Many marketers are looking towards Email Marketing Automation software, but what does marketing automation entail and yield?
The core of Marketing Automation
Customers are better informed and more critical than they’ve ever been. You customers expect you to know what they want and need. This is where marketing automation comes into play.
Simply put, it allows you to offer your customers the right content at the right time, all automated. The better the content and messages are tailored to the individual customer, the higher your conversion rates will be. Describe Marketing Automation is best done by answering three questions: What is it? What does it enable? and very important: What does it yield?.

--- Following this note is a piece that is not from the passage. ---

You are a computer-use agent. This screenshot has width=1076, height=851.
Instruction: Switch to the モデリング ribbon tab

Building customer profiles
Building customer profiles is an essential part of marketing automation. This is a dynamic process, not a static one: you don’t just look at your customer’s profile (female, age 21), but you also take into account what that person is doing. Which web pages is they visited, which subjects in emails do they think are interesting? Both explicit data (filling out a form) and implicit data (following someone’s behaviour) are used in building a profile of every customer.
If you want to build these customer profiles this means you should consider which customer behaviour you would like monitor, track and use for your marketing. The marketing automation tool you select has to be able to store this data for you to access it for segmentation, personalisation and triggered messaging.
Offering relevant content
The profiles help you in communicating 1-on-1. By using marketing automation software to set up an automated process, you can do so quickly and easily ‒ regardless of how many customers you have. It is possible to work on accurate segmentation, building lists and developing focused omni-channel campaigns in order to bring in customers, or to nurture them by offering relevant content. You can also manage the campaigns and measure the results in order to refine them even further. It’s a continuous process.

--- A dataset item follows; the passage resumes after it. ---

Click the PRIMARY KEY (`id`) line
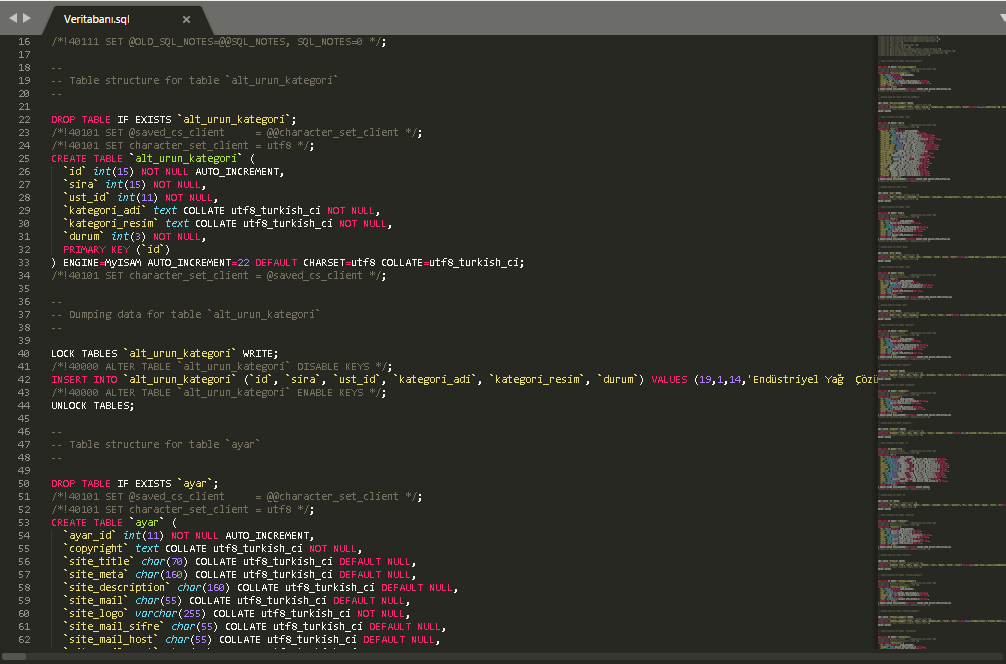 coord(116,249)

Increasing effectiveness and conversion
Marketing automation can be highly beneficial, both for marketing and sales departments. Marketing will be able to run more campaigns (and more effectively) with the same manpower. Sales will be able to work in a more focused manner, because they know which prospects are most likely to end up becoming a sale.
The marketing automation software can also inform them about the best approach for a sales call. This leads to higher conversion rates. More importantly, sales will acquire more qualified leads. Finally, because of focused and tailored communication, fewer leads will be lost during the marketing process.

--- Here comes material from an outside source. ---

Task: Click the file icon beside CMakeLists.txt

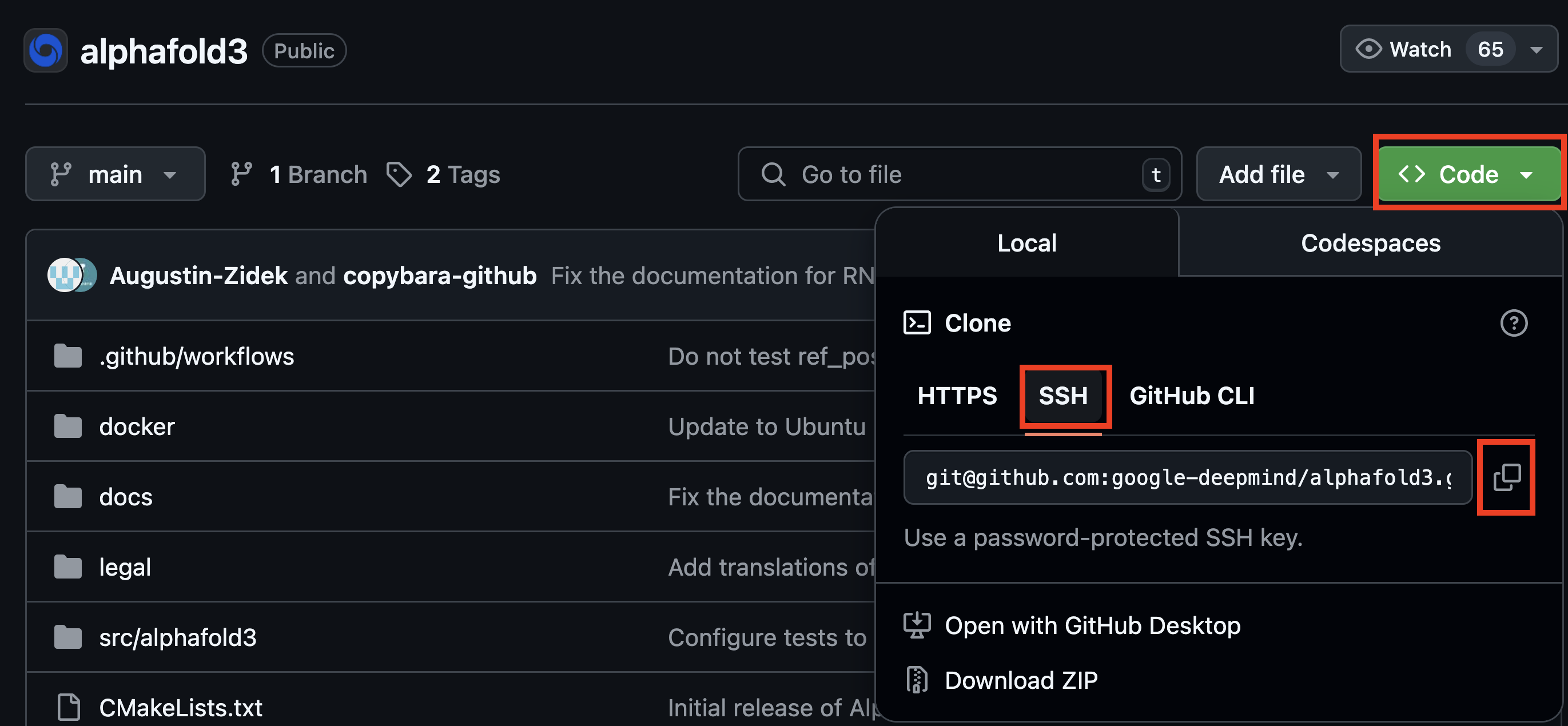Action: (x=67, y=707)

The results of marketing automation vary depending on the organisation and the industry. Large-scale research by hubspot has shown that those who use marketing automation quadruple their turnover, on average. Of course, that isn’t just because of the software. The software also forces organisations to really consider their marketing processes and logical content flows in order to steadily encouraging leads to make a purchase.
Organisations that have implemented marketing automation report:
• lower marketing costs
• an increase in the number of qualified leads of no less than 451%
• higher conversion and a 10% increase in revenue.
Success of email marketing automation
Both B2B and B2C organisations achieve the highest possible conversion using email marketing. A 2012 study showed that 44% of the people who receive commercial email did indeed make a purchases because of it. Consequently, budgets for email marketing continue to rise. Marketing automation software enables marketers to achieve maximum results using email marketing by directly engaging with the customers and approaching them 1-on-1 as much as possible.